**DATA FOR PROCESSING**.
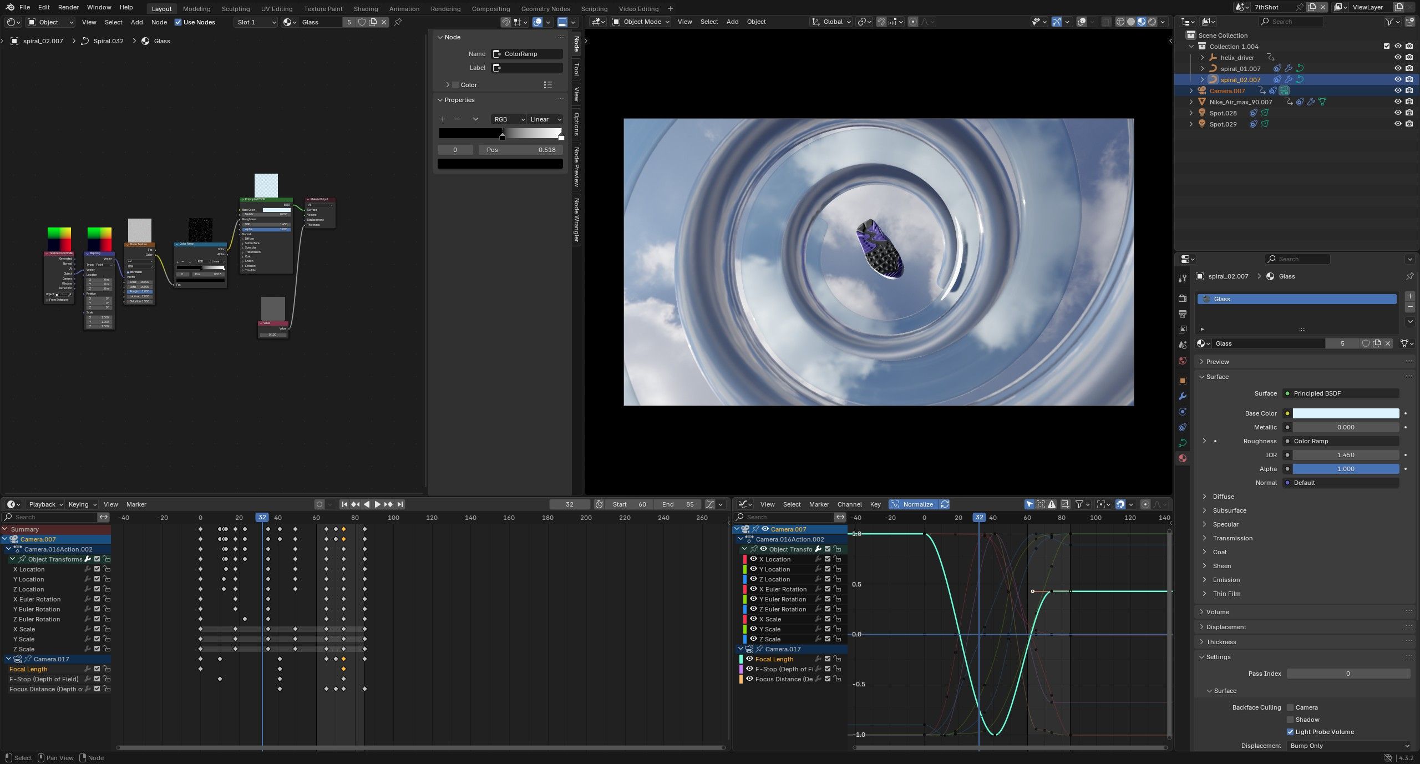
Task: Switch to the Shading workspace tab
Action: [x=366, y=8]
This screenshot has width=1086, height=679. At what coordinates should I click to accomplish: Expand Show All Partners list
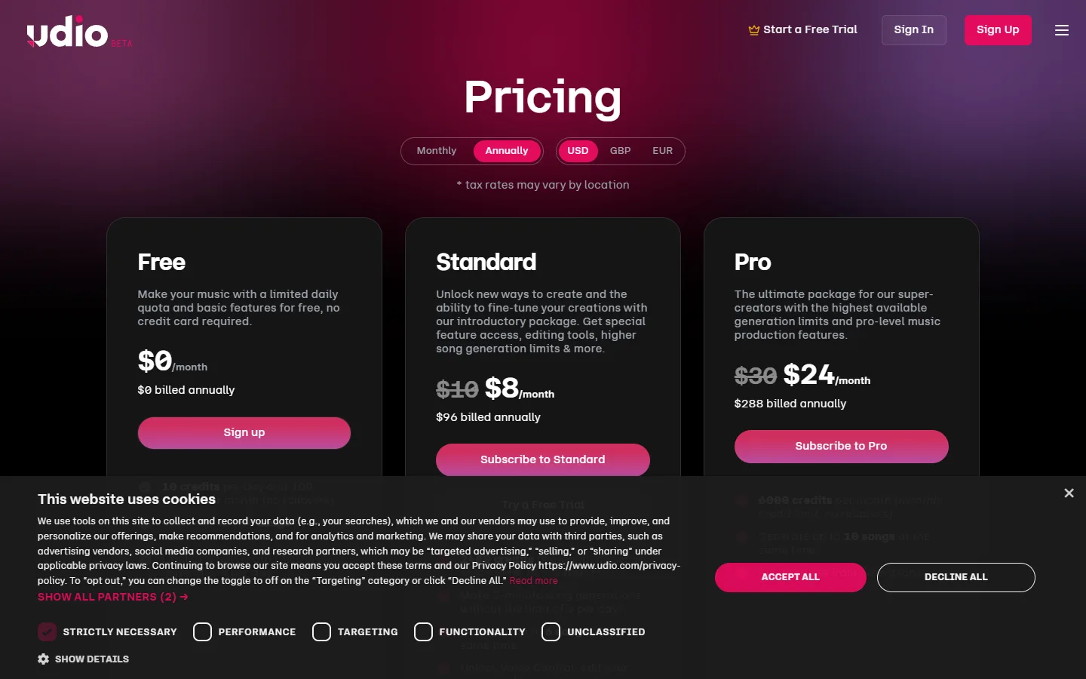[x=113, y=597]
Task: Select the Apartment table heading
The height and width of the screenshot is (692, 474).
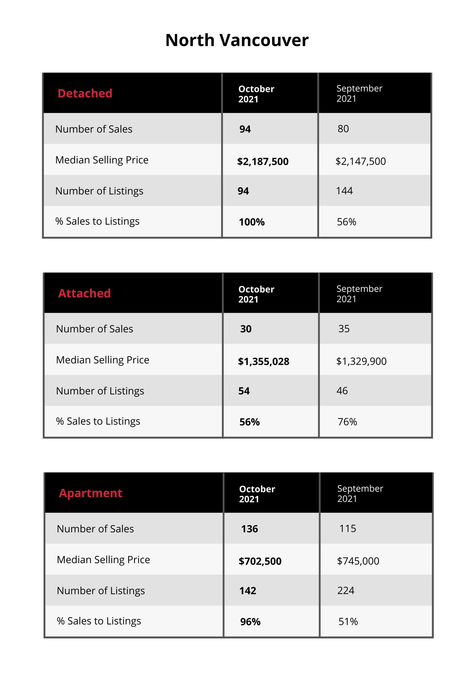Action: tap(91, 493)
* * *
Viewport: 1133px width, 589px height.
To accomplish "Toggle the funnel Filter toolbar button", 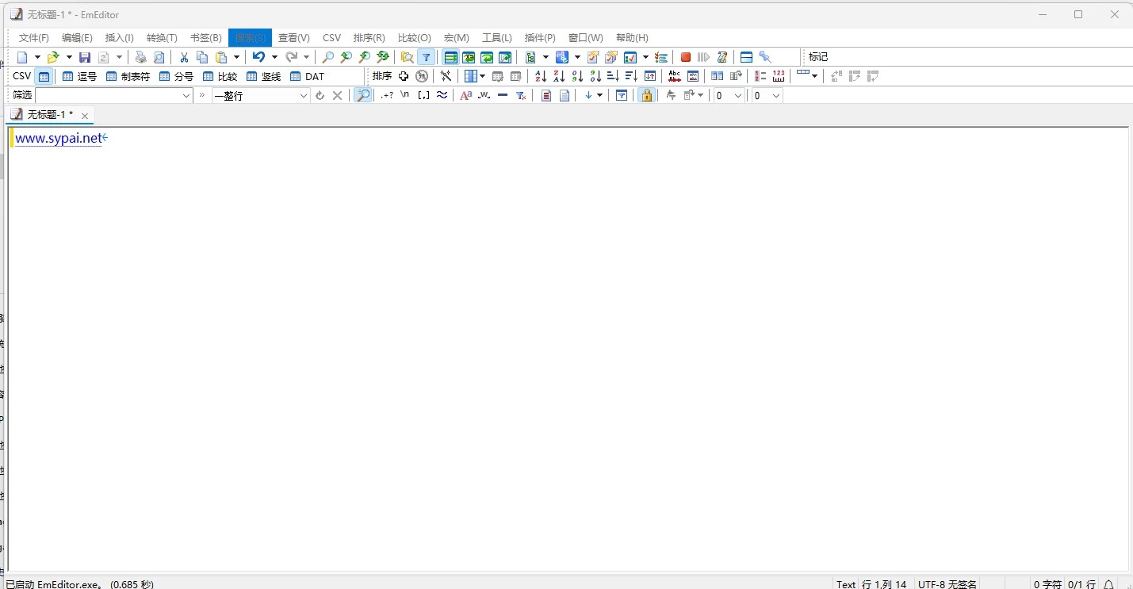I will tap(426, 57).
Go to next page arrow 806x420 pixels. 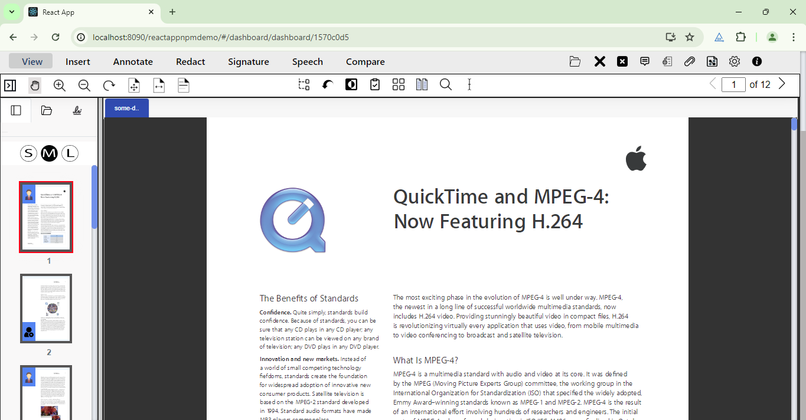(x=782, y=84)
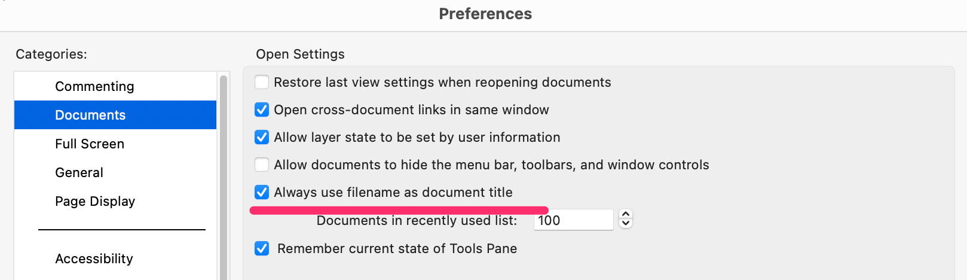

**WHAT YOU HAVE TO DO**. Please transcribe the items starting at the line that contains "This screenshot has" and ending at the line that contains "Action: tap(91, 493)", leaving the pictures out.

**ANSWER TO THIS PROBLEM**.
This screenshot has width=1086, height=679. At what coordinates should I click to accomplish: Expand Show All Partners list
[x=113, y=597]
Task: Select the Apartment table heading
The height and width of the screenshot is (692, 474).
Action: tap(91, 493)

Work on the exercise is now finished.